Metro Louisville Air Pollution Control District Board

Mr. Jonathan L. Trout, Secretary-Treasurer

850 Barret Ave.

Louisville, KY 40204-1745

 

RE:  Sierra Club Comments on Four Proposed Board Agreements

      

Dear Mr. Trout:

 

What follows are the comments by the Greater Louisville Group of the Sierra Club (GLSC) on the proposed Board Agreements with American Synthetic Rubber Company, LLC (ASRC); Rohm and Haas Company (Rohm and Haas); Zeon Chemicals LP (Zeon); and DuPont Dow Elastomers LLC (Dupont Dow).  The mission of the Sierra Club includes protection and restoration of the quality of the natural and human environment.  The GLSC consists of approximately 1,700 members throughout a fifteen-county region, including Jefferson, Oldham, Bullitt, Shelby, and Trimble Counties.

 

Our comments are provided below in relative order of importance, not in the order that they necessarily appear in any or all agreements.  In summary, the GLSC submits these nine comments on the proposed agreements, with specific wording changes that follow this summary: 

 

1:   Add additional WHEREAS’ that more fully explain the context of these agreements.

2:   ASRC’s agreement lacks specific and measurable commitments to 1,3-butadiene

emission reductions.  A comprehensive Flare Minimization and Reduction Study, for which there is industry precedents, should be added.

3:   Add the applicable NESHAPs leak detection and repair regulatory compliance

      citation  to the Rohm and Haas agreement.

4:   Remove the clause in “Effect on Permits” by which the District is contracting away in

perpetuity its government authority to incorporate some or all of the agreement     provisions in individual permits without the agreement of the company.

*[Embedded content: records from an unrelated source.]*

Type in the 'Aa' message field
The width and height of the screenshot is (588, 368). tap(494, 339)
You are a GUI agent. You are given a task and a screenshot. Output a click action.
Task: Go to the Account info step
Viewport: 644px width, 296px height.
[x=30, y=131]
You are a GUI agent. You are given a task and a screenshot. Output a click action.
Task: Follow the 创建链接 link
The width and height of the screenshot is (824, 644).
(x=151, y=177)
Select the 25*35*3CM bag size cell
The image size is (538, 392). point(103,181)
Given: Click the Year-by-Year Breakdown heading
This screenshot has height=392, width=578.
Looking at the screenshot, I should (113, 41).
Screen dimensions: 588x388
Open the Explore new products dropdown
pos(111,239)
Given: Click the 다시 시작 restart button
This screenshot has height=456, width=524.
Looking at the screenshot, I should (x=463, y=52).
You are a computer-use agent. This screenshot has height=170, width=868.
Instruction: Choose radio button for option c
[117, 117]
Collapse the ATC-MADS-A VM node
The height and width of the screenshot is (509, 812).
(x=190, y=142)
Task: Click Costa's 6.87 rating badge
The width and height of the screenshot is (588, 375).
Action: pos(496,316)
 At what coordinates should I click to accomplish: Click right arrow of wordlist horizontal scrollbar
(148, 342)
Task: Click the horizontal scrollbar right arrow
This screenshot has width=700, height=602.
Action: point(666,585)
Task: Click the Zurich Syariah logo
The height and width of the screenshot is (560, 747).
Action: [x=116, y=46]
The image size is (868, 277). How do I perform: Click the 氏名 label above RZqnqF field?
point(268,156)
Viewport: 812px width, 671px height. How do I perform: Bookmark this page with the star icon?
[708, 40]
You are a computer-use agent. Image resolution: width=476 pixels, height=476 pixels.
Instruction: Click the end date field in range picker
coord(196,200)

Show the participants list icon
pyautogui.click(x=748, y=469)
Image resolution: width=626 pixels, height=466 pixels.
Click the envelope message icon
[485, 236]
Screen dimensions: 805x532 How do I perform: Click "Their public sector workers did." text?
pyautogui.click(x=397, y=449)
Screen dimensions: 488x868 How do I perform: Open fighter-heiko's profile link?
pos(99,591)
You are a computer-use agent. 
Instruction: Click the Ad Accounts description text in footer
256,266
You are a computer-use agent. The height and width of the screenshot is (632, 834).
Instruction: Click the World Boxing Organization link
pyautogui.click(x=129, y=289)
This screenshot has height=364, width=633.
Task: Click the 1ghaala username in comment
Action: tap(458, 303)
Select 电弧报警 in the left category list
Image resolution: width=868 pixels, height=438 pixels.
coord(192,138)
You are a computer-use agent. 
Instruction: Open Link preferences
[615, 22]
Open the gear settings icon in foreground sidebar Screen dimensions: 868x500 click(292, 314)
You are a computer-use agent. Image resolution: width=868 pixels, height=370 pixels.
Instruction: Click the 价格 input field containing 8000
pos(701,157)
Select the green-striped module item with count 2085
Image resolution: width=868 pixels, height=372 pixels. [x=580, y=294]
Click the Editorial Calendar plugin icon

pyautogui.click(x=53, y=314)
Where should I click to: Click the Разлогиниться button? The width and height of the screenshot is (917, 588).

5:   The “Legal Effect of the Agreement” clause regarding prohibitions on third-party use

      of the agreements is vague and could pose inadvertent obligations on the part of

      the District.

6:   The District fails to acknowledge and reserve to itself its right to enforce the

provisions of the agreements in the “Reservation of Rights and Legal Remedies” section.

7:   The “Unavoidable Delay” section fails to address company obligations to re-institute

performance of the agreement once the delaying event is over and also fails to address    company obligations if performance is prevented in its entirety.

8:   In “Verification and Reporting,” both a registered professional engineer

and a “responsible official” (as defined in the District rules) should be required to   certify the quarterly reports required under each agreement.

9:   A comprehensive local air toxics regulatory program is warranted.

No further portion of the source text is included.